Llegar al cine con demasiada expectativa puede sabotear incluso una buena película, porque la experiencia ya viene condicionada. En la era del tráiler extendido, la filtración estratégica y la conversación anticipada en redes, el espectador rara vez entra en blanco.  

Diversos estudios en psicología del consumo muestran que cuando la expectativa se eleva demasiado, la satisfacción depende menos de la calidad objetiva del producto y más de la distancia entre lo que imaginabas y lo que recibes. Cuando esa brecha es grande, la sensación de decepción se intensifica, incluso si la obra es sólida. 

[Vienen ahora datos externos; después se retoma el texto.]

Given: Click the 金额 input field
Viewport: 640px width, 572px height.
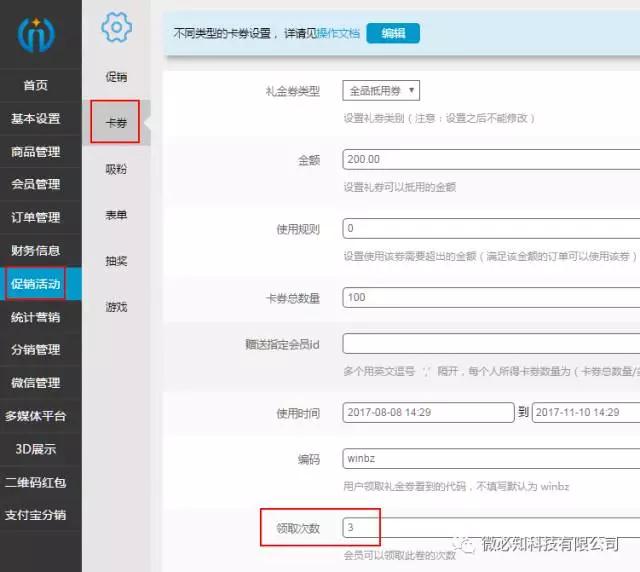Looking at the screenshot, I should [x=490, y=160].
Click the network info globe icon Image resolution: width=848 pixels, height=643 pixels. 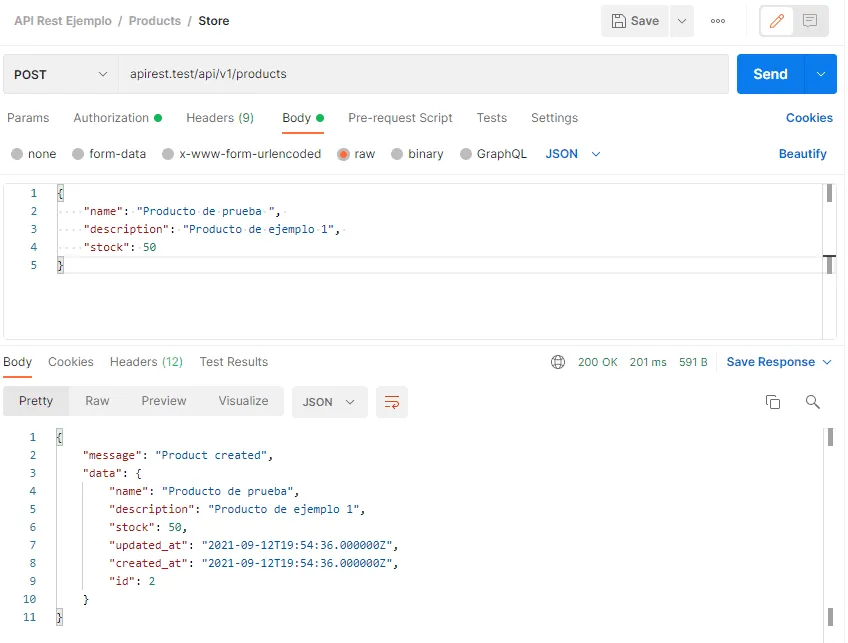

Cuando la promoción construye una película paralela 

Las campañas actuales venden estrenos como “eventos generacionales” o “obras maestras instantáneas”. El marketing no solo presenta una película, crea una narrativa alrededor de ella. La audiencia llega a la sala lista para confirmar o desmentir ese relato, no necesariamente para descubrir la historia que está en pantalla. 

Además, los tráilers revelan cada vez más. Escenas clave, giros insinuados, diálogos memorables extraídos del clímax. El resultado es una experiencia parcialmente anticipada que reduce el impacto emocional. La sorpresa, que es uno de los activos más valiosos del cine, se diluye antes del estreno. 

Cómo evitar que la expectativa te arruine la experiencia 

Evitar el efecto del hype es moderar el consumo previo. Ver un solo tráiler en lugar de tres, evitar reseñas detalladas antes del estreno y desconfiar de calificativos absolutos ayuda a llegar con curiosidad. 

También es útil separar el ruido colectivo de la experiencia personal. Las primeras 48 horas tras un estreno suelen amplificar opiniones extremas. Entrar al cine sin haber leído el veredicto masivo permite formar una lectura propia, sin presión externa. 

La expectativa moderada vuelve manejable la emoción. Permite que la película sorprenda, incomode o entusiasme sin compararla constantemente con una versión idealizada.